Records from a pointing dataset
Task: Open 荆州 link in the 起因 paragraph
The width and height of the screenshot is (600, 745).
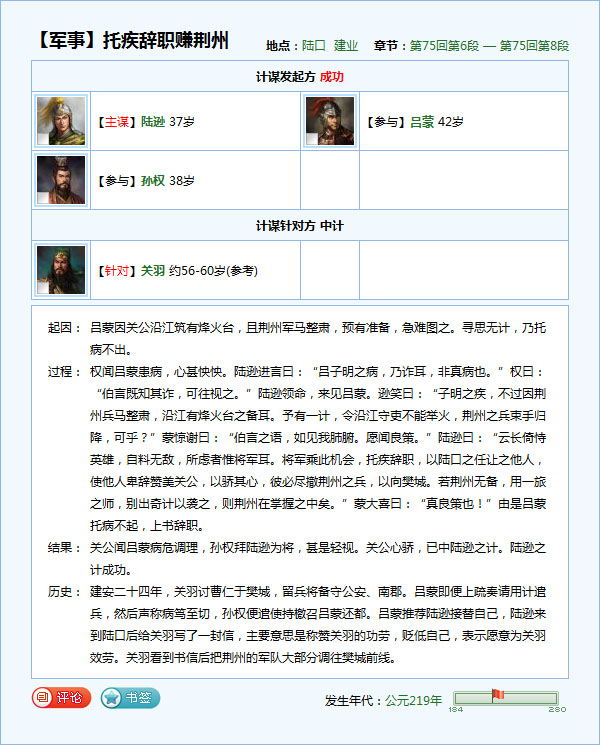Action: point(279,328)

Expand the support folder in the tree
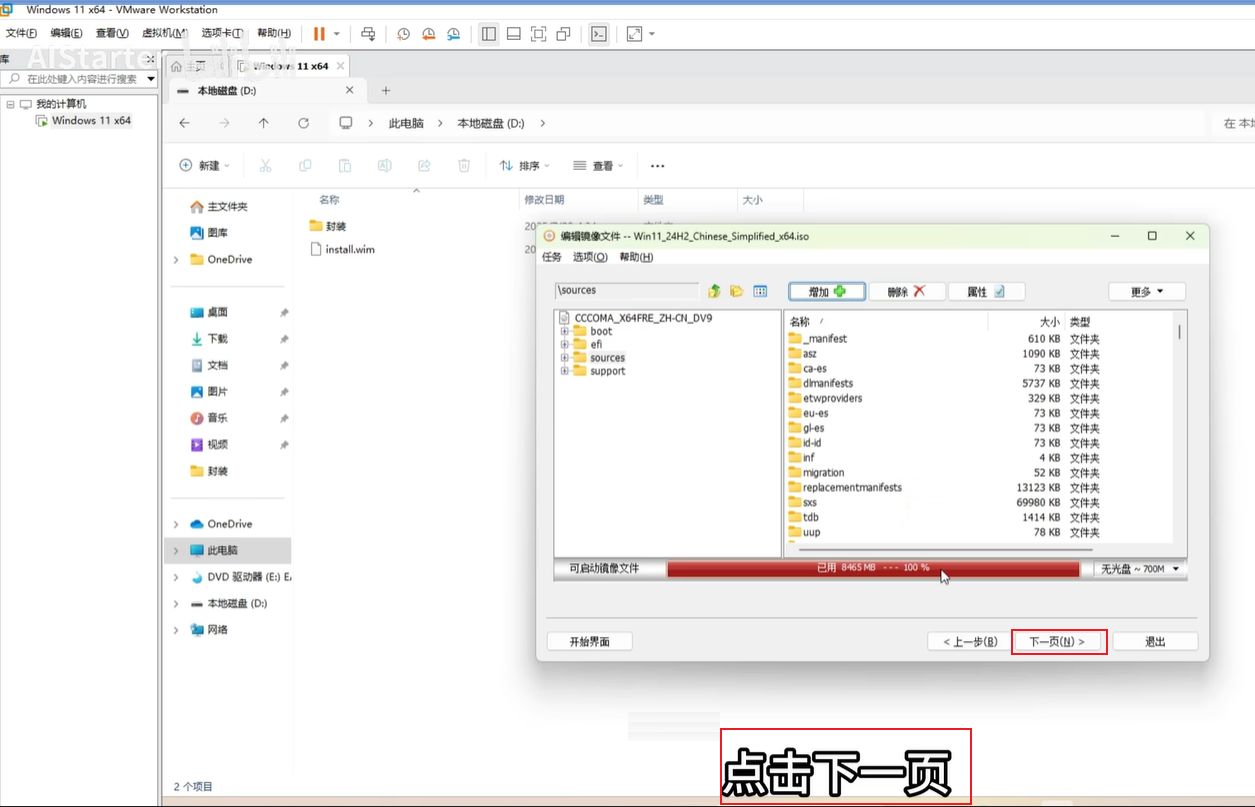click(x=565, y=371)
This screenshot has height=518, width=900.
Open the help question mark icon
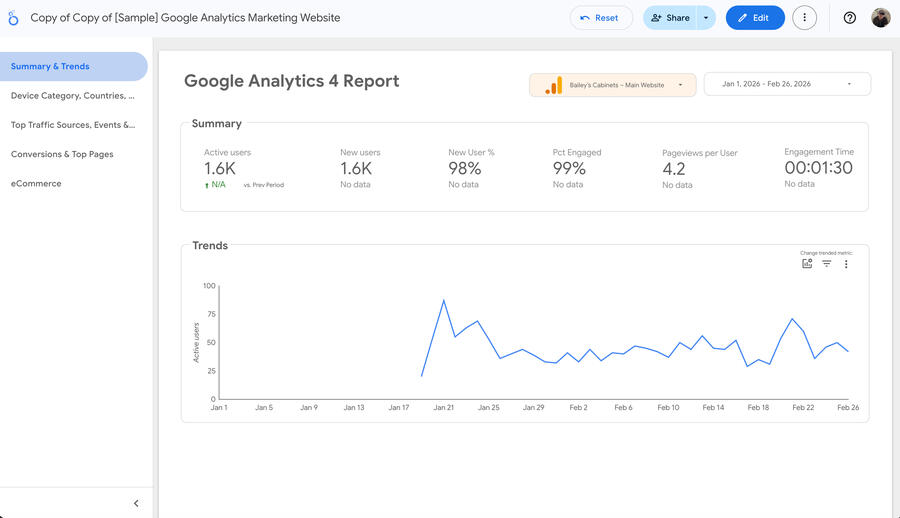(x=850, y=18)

STATED GOAL → Gather every line of the listing that contains the string "screenshot", treating uppercase and lowercase as different.

COMPLETED TASK →
The width and height of the screenshot is (600, 745).
This screenshot has height=518, width=900.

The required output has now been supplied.